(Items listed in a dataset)
========

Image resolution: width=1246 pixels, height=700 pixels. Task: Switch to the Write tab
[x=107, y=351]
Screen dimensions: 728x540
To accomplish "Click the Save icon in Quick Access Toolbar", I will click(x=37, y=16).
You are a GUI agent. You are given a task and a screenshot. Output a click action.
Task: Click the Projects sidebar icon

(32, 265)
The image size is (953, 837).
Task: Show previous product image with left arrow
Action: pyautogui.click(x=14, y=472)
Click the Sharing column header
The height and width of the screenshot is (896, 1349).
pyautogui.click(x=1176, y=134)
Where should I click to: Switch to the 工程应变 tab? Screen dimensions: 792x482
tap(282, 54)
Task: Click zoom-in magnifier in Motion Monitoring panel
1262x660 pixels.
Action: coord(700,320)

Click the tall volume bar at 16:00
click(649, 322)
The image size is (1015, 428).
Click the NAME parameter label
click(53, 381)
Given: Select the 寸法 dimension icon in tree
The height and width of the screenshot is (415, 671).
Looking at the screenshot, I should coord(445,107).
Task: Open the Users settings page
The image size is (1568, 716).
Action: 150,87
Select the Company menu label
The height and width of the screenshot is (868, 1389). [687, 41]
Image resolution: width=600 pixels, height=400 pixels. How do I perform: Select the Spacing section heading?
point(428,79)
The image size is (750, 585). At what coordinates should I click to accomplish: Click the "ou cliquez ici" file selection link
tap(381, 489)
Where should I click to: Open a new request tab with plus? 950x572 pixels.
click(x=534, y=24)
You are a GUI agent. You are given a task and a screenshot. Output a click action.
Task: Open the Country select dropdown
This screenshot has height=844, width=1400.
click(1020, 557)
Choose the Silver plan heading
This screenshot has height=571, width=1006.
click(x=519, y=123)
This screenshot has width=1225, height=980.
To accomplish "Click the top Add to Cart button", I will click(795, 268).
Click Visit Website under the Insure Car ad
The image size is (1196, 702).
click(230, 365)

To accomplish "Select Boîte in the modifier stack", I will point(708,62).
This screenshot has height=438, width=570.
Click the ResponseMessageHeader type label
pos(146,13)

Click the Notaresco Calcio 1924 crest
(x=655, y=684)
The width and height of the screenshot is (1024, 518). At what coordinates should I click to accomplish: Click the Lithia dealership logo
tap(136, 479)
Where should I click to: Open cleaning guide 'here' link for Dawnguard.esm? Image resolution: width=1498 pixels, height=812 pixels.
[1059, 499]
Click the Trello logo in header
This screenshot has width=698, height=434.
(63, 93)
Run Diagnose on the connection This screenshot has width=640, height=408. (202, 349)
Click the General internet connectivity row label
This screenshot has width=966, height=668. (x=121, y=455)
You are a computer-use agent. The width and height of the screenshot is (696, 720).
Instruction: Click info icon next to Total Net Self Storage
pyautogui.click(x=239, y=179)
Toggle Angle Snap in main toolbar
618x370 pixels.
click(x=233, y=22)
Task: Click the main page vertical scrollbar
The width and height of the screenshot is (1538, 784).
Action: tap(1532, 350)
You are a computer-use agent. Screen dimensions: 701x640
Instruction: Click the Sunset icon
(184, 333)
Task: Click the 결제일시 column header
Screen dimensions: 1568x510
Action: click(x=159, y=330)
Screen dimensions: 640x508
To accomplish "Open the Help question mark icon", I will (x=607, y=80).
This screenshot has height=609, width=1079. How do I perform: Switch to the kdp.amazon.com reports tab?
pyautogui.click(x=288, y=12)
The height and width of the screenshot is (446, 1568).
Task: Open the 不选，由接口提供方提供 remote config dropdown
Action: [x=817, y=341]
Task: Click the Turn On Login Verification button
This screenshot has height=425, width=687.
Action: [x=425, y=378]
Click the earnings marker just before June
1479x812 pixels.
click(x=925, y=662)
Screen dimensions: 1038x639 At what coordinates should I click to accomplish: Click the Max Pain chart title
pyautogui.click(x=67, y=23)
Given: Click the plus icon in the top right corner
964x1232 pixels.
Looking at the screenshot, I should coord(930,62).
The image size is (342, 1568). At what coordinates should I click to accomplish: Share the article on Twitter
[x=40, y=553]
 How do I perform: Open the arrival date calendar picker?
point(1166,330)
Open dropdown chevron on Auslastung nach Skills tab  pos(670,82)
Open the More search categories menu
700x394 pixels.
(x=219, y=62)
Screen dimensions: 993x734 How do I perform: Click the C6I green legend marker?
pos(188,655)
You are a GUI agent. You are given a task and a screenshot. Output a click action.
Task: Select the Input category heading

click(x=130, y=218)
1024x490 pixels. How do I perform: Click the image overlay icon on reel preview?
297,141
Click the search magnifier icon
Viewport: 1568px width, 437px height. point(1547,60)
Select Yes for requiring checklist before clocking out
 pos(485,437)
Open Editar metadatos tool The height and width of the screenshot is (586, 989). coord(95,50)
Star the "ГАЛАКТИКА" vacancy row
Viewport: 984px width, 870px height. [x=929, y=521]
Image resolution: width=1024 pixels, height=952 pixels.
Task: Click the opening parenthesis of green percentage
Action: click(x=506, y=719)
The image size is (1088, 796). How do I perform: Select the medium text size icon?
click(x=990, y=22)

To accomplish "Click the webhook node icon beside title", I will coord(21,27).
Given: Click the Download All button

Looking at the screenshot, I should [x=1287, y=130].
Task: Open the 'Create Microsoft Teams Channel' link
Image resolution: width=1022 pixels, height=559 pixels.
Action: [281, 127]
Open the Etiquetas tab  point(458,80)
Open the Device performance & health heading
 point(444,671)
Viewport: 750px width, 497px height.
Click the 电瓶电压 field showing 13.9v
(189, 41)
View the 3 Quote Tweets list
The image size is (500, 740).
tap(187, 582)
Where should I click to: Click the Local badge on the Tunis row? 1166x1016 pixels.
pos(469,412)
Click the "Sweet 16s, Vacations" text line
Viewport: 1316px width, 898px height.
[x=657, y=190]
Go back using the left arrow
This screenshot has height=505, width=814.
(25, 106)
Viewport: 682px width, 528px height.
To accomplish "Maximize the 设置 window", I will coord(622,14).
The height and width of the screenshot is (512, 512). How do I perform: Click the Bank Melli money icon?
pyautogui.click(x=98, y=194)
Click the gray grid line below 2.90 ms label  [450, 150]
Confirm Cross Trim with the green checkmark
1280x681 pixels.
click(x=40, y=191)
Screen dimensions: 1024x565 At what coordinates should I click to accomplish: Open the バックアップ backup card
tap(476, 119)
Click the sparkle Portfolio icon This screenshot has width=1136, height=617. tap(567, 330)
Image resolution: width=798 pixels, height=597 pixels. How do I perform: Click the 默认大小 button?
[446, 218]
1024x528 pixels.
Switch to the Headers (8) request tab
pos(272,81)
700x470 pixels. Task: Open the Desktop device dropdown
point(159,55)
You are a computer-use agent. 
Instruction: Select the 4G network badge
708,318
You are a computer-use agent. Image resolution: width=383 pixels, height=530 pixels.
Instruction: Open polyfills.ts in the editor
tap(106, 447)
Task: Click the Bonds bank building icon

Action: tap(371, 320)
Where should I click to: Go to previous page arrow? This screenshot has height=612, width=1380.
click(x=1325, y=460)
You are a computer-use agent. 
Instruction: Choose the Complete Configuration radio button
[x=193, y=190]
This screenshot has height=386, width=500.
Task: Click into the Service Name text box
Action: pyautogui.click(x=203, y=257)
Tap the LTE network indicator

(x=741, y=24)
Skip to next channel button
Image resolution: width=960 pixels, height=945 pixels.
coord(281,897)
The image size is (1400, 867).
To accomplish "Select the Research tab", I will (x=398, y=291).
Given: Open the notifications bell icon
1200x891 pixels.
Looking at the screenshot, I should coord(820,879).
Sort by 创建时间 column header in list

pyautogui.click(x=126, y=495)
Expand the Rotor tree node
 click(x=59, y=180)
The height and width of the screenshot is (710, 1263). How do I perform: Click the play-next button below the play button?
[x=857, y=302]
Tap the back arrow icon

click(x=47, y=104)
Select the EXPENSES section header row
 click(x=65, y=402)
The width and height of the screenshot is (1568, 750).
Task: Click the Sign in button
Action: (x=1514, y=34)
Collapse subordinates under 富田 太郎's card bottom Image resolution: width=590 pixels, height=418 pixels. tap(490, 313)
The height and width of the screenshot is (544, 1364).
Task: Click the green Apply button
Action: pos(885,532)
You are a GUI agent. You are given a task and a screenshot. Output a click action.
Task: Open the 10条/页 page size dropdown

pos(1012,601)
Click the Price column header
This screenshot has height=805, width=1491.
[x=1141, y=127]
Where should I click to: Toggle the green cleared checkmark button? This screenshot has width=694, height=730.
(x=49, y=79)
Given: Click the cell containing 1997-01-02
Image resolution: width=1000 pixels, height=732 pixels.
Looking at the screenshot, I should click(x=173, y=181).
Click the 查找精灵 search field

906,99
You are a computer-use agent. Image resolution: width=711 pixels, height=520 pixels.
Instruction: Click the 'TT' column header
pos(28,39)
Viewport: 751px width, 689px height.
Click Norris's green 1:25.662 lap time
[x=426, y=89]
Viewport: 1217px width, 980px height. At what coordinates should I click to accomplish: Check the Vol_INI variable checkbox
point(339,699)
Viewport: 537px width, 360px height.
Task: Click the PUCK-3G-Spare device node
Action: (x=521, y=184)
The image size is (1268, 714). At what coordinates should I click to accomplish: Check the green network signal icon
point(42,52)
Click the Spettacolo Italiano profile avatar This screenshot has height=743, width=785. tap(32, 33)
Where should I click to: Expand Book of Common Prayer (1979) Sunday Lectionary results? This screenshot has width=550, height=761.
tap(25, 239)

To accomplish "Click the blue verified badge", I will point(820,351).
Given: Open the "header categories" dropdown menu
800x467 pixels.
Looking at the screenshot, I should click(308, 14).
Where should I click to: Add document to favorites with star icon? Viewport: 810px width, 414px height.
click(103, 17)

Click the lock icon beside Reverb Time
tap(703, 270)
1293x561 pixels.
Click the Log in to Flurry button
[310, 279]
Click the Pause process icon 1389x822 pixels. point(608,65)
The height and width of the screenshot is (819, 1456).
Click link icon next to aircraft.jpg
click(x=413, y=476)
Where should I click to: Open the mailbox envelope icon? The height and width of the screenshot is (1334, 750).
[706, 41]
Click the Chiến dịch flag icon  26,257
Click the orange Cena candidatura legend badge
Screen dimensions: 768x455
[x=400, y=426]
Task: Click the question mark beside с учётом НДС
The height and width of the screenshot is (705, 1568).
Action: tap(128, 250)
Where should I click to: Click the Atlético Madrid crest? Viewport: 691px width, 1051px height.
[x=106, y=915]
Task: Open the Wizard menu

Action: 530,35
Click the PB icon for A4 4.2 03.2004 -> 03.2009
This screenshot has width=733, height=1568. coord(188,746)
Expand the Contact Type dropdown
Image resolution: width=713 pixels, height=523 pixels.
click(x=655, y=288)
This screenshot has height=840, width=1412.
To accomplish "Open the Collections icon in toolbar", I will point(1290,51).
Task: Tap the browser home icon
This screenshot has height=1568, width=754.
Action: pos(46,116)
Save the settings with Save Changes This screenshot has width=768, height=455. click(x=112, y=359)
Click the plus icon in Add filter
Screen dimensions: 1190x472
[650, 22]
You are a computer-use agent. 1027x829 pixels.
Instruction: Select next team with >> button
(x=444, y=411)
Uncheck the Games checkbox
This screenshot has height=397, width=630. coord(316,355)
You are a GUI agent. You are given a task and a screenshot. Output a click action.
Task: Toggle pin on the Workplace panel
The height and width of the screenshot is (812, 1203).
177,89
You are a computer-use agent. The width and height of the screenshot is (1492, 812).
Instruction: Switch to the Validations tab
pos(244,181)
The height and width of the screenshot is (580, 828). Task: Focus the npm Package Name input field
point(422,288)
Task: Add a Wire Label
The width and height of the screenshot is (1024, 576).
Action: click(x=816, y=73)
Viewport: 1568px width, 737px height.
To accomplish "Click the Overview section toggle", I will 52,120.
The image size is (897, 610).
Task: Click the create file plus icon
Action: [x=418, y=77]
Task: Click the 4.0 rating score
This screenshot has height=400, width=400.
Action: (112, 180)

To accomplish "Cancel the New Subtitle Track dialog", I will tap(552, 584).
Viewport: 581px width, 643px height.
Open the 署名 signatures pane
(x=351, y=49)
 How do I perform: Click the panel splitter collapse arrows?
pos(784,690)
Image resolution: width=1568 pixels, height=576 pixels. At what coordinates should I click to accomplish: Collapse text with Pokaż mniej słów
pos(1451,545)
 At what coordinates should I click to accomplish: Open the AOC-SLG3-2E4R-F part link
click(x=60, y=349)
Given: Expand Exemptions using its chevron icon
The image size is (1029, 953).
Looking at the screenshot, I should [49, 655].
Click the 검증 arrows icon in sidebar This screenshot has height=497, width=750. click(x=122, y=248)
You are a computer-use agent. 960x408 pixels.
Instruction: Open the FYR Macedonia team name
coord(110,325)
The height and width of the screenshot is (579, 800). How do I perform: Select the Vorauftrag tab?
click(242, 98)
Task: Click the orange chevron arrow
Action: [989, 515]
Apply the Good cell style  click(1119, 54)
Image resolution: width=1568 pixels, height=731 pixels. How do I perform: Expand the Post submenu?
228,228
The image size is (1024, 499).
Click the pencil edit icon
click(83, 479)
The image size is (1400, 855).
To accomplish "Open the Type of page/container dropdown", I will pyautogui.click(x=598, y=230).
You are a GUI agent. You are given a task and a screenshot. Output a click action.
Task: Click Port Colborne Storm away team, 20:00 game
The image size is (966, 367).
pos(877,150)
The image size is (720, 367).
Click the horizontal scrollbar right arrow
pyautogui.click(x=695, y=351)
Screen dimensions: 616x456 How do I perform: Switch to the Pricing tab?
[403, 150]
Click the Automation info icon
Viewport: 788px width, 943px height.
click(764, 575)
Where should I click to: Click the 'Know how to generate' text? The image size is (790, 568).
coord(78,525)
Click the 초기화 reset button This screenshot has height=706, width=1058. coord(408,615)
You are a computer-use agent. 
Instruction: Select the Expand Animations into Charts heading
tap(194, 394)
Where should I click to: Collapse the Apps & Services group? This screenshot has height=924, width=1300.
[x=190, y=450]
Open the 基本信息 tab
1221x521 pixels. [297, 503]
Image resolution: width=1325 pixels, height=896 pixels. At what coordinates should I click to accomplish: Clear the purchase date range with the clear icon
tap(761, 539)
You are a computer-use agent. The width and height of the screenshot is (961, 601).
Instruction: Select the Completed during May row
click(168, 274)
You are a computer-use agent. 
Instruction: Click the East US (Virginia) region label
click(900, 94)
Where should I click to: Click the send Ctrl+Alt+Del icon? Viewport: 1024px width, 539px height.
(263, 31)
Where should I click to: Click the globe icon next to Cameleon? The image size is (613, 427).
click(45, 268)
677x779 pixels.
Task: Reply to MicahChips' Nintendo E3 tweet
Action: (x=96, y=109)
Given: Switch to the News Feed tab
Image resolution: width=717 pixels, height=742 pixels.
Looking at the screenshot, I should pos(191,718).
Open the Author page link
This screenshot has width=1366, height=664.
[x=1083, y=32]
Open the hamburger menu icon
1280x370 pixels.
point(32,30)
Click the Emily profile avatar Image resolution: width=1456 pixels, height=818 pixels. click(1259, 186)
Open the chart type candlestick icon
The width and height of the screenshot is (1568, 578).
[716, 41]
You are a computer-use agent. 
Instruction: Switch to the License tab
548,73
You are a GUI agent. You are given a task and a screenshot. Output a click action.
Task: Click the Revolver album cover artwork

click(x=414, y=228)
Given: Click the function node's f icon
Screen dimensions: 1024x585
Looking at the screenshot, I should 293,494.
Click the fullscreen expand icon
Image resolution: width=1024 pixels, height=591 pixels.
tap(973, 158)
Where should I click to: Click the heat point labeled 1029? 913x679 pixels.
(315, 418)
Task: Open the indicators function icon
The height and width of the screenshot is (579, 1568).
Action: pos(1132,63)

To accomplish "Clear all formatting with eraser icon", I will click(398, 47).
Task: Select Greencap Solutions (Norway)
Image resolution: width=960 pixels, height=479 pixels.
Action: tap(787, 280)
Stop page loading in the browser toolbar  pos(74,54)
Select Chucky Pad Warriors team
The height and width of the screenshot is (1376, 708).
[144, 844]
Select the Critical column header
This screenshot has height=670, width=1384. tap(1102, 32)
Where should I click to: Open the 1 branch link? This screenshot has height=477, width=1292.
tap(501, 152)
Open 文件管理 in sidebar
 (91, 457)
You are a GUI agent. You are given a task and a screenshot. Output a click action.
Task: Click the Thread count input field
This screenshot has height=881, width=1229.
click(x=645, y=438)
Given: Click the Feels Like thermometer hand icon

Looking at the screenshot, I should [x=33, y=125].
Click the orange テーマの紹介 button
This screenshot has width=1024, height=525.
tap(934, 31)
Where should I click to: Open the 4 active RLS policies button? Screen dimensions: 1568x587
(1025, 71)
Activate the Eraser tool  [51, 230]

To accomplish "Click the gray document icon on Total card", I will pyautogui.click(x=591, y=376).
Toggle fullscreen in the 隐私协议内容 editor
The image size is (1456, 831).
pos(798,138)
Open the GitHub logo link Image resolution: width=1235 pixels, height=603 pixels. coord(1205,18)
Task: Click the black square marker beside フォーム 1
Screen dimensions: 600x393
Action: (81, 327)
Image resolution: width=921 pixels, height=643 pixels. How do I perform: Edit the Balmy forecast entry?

========

■ **Requirement**: Pull each line containing "fullscreen" from the records.

■ **Answer**:
Click the fullscreen expand icon
Toggle fullscreen in the 隐私协议内容 editor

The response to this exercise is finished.